Dal 2012 Chiara Sbrana si è trasferita da Viareggio a Milano per lavorare come infermiera all’I.R.C.C.S. Multimedica di Sesto San Giovanni. A inizio marzo la terapia intensiva a cui è assegnata è stata convertita in reparto Covid. In quei giorni, nell’epicentro nazionale della pandemia, è iniziata la sua esperienza a stretto contatto con i pazienti più colpiti dal Covid–19, quelli che arrivavano già intubati, con quadri clinici compromessi. "Non mi sarei mai immaginata di vivere una situazione del genere – racconta – questi mesi me li porterò dentro per sempre. Come ho resistito? Grazie alla solidarietà tra colleghi e sentendo l’affetto delle persone care".
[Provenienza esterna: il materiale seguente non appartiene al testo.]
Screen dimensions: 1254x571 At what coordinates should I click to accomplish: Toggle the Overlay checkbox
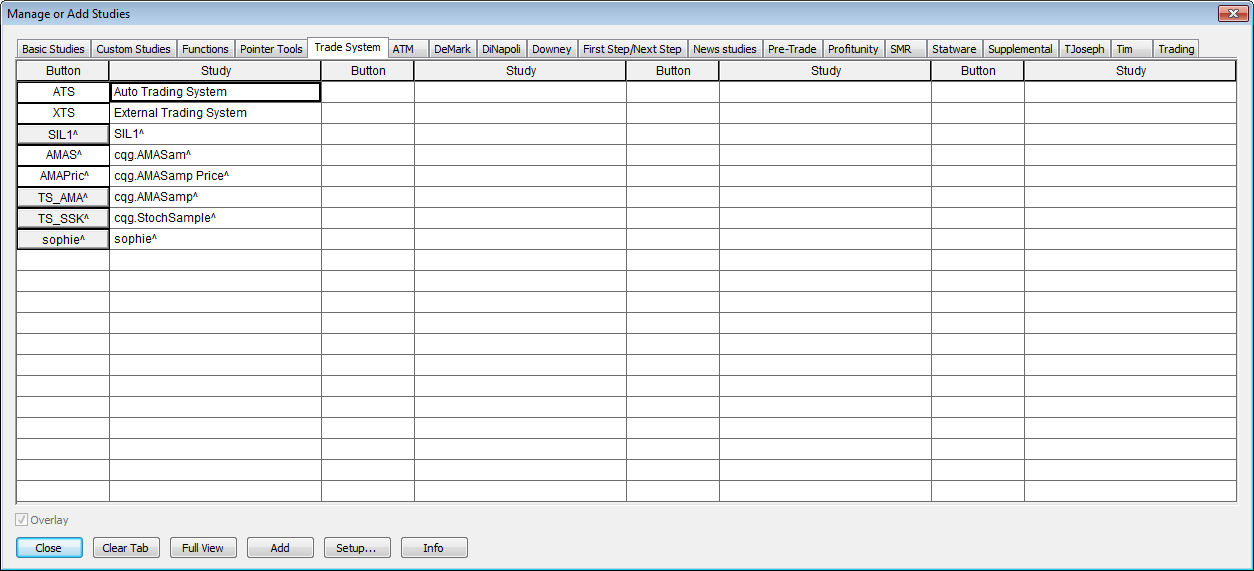pyautogui.click(x=22, y=520)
C’è un prima e un dopo nella storia di Chiara e di tutti gli operatori sanitari impegnati contro il Covid. E non c’entrano solo i turni infiniti o i segni sul volto causati dalle mascherine. Molto è cambiato, in ospedale e nella vita privata. "I pazienti arrivavano da tutta la Lombardia. Normalmente la nostra terapia intensiva conta 10 posti letto, siamo riusciti ad allestire in breve tempo 20 postazioni. Praticamente un nuovo reparto. L’età media dei ricoverati in terapia intensiva? 50–60 anni, ma ne sono arrivati anche più giovani, sotto i 40 anni".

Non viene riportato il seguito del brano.